Zulgo-Gemzek only possesses two vowel phonemes: ə and a, one of the smallest vowel inventories of any language in the world.

==Phonology==
===Consonants===

Consonants
|  |  | Labial | Alveolar | Palatal | Velar | Glottal |
| Implosive |  | ɓ | ɗ |  |  |  |
| Plosive | tenuis | p | t |  | k | ʔ |
| voiced | b | d |  | g |  |
| Affricate | tenuis |  | ts |  |  |  |
| voiced |  | dz |  |  |  |
| Fricative | voiceless | f | s |  |  | h |
| voiced | v | z |  |  |  |
| Lateral fricative | voiceless |  | ɬ |  |  |  |
| voiced |  | ɮ |  |  |  |
| Nasal |  | m | n |  | ŋ |  |
| Approximant |  | w | l | j |  |  |

===Vowels===

Vowels
|  | Central |
|---|---|
| Mid | ə |
| Open | a |

===Tones===
Zulgo-Gemzek has three phonemic tones: high, mid, and low.

==Dialects==
According to the Linguistic Atlas of Cameroon (2012), Zelgwa and Minew make up a single language called Zelgwa Minew. The Zelgwa and Minew varieties are very close to each other. Gemzek is rather different from these two languages and is treated as a separate language by the Linguistic Atlas of Cameroon.
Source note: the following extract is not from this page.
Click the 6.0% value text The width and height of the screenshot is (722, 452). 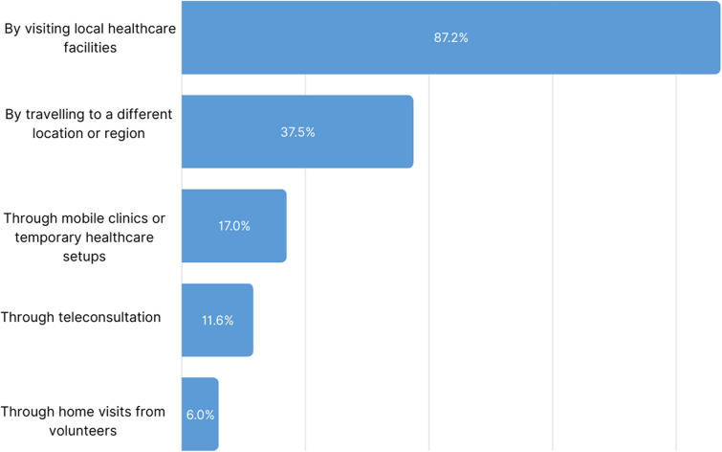[x=201, y=414]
The Zelgwa, as well as the Gemzek, inhabit the massifs of the same name that form the eastern edge of the Mandara Mountains, north of Meri, as well as the neighboring plain to the east and the plateau to the west (Sérawa canton, Tokombéré commune, Mayo-Sava department, Far North Region). The Minew inhabit the western edge of the Mandara Mountains (Gaboua canton, Koza commune, Mayo-Tsanaga department, Far North Region), some 10 kilometers from Sérawa.

Gemzek and Zelgwa are two distinct languages, although there is some mutual intelligibility between them. The Gemzek (8,000-10,000 speakers) inhabit the Gemzek massif, which forms the eastern edge of the Mandara Mountains north of Méri, as well as the adjacent plain to the east and the plateau to the west (Sérawa canton, Tokombéré commune, Mayo-Sava department, Far North Region).